Vermilacinia tuberculata

Scientific classification
- Domain: Eukaryota
- Kingdom: Fungi
- Division: Ascomycota
- Class: Lecanoromycetes
- Order: Lecanorales
- Family: Ramalinaceae
- Genus: Vermilacinia
- Species: V. tuberculata
- Binomial name: Vermilacinia tuberculata (Riefner, Bowler, Marsh & T.H.Nash) Spjut (1996)
- Synonyms: Niebla tuberculata Riefner, Bowler, J.E.Marsh & T.H.Nash (1995);

= Vermilacinia tuberculata =

- Authority: (Riefner, Bowler, Marsh & T.H.Nash) Spjut (1996)
- Synonyms: Niebla tuberculata Riefner, Bowler, J.E.Marsh & T.H.Nash (1995)

Species of lichen

Vermilacinia tuberculata is a fruticose lichen known only from Morro Bay along the Pacific Coast of California The epithet tuberculata is a reference to the tuberculate surface of the lichen.

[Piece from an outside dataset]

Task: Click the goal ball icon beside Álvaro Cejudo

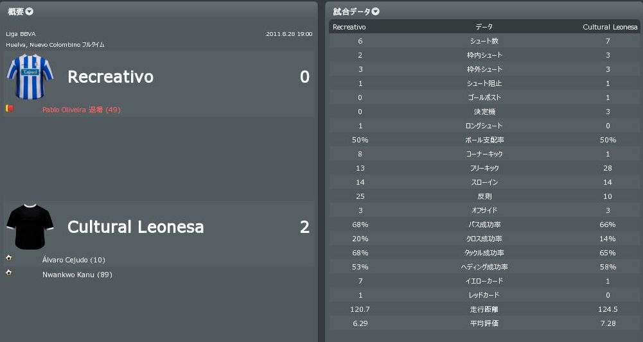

==Distinguishing features==
Vermilacinia tuberculata is classified in subgenus Vermilacinia in which it is distinguished by its much-branched thallus to 5 cm tall with a rough cortex due to tiny tubercles that resemble isidia; the branches are 1–5 mm wide and sometimes bear subterminal apothecia.

The species is similar to V. ceruchoides, which differs by narrower branches, less than 1mm in diameter, and by regularly producing terminal bifurcate branchlets, and also to V. acicularis, which differs by lacking a well-defined holdfast.

==Taxonomic history==
Vermilacinia tuberculata was originally described by Richard E. Riefner Jr., and collaborators in 1995, preceded by its reference in 1994 in a key to Niebla species as "N. sp. nov."

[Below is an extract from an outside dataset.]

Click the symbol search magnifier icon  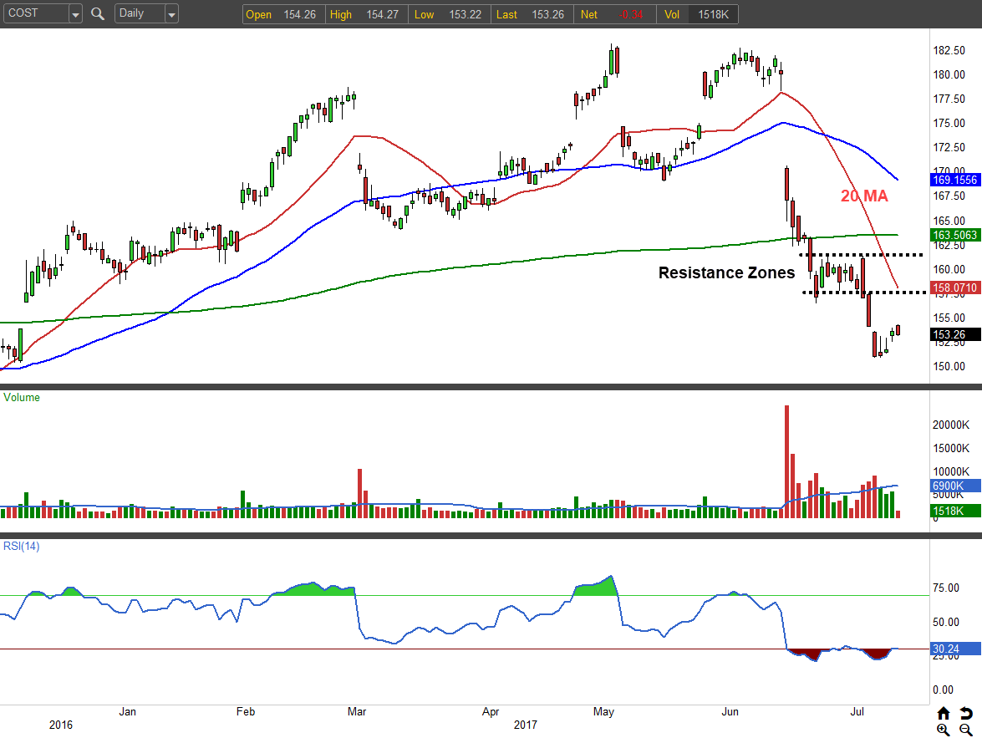98,14
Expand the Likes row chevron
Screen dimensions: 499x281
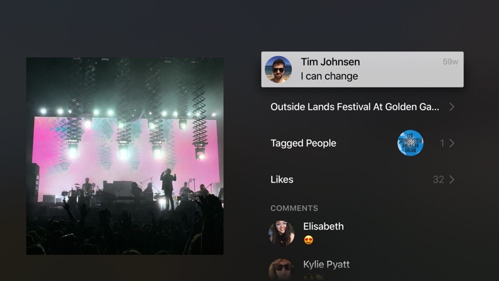452,180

In the original publication on page 198, "chemistry is stated to be usnic acid, unidentified triterpenes (possibly including zeorin)." In the following paragraph Niebla tuberculata was stated to be “characterized by” “a triterpenoid chemistry lacking diterpenes, depsidones, and para or meta-depsides." This distinction was further emphasized in their comparison with Niebla combeoides and Desmazieria ceruchoides ("a nomen nudum that will be redefined later"): "These taxa produce floccose deposits that extrude between cracks in the cortex with age. The mold-like appearance of this deposit has been attributed to the presence of ceruchdiol (Benz et al. 1965), a diterpene that is absent or the concentration too low to be detected by TLC in N. tuberculata”.

The reported absence of the diterpenes led Richard Spjut to conclude that a key difference in V. tuberculata was the absence of the diterpenes; (-)-16 α-hydroxykaurane however, upon preparing to return specimens on loan from the University of Colorado Herbarium at Boulder, he noted two specimens from the type locality that had been determined by him to have (-)-16 α-hydroxykaurane with only trace amounts of zeorin. The authors in the original publication may have confused (-)-16 α-hydroxykaurane with zeorin. A correction by Spjut was noted on World Botanical Associates web page. In 2004, Bowler and Marsh retained the species in Niebla, while also indicating that secondary metabolites were usnic acid and unidentified triterpenes.
The triterpene zeorin is frequently absent or in trace amounts in several species in the subgenus Vermilacinia, whereas (-)-16 α-hydroxykaurane is found in all species taking into the correction. The absence of diterpene has been reported in the subgenus Cylindricaria for two species in North America.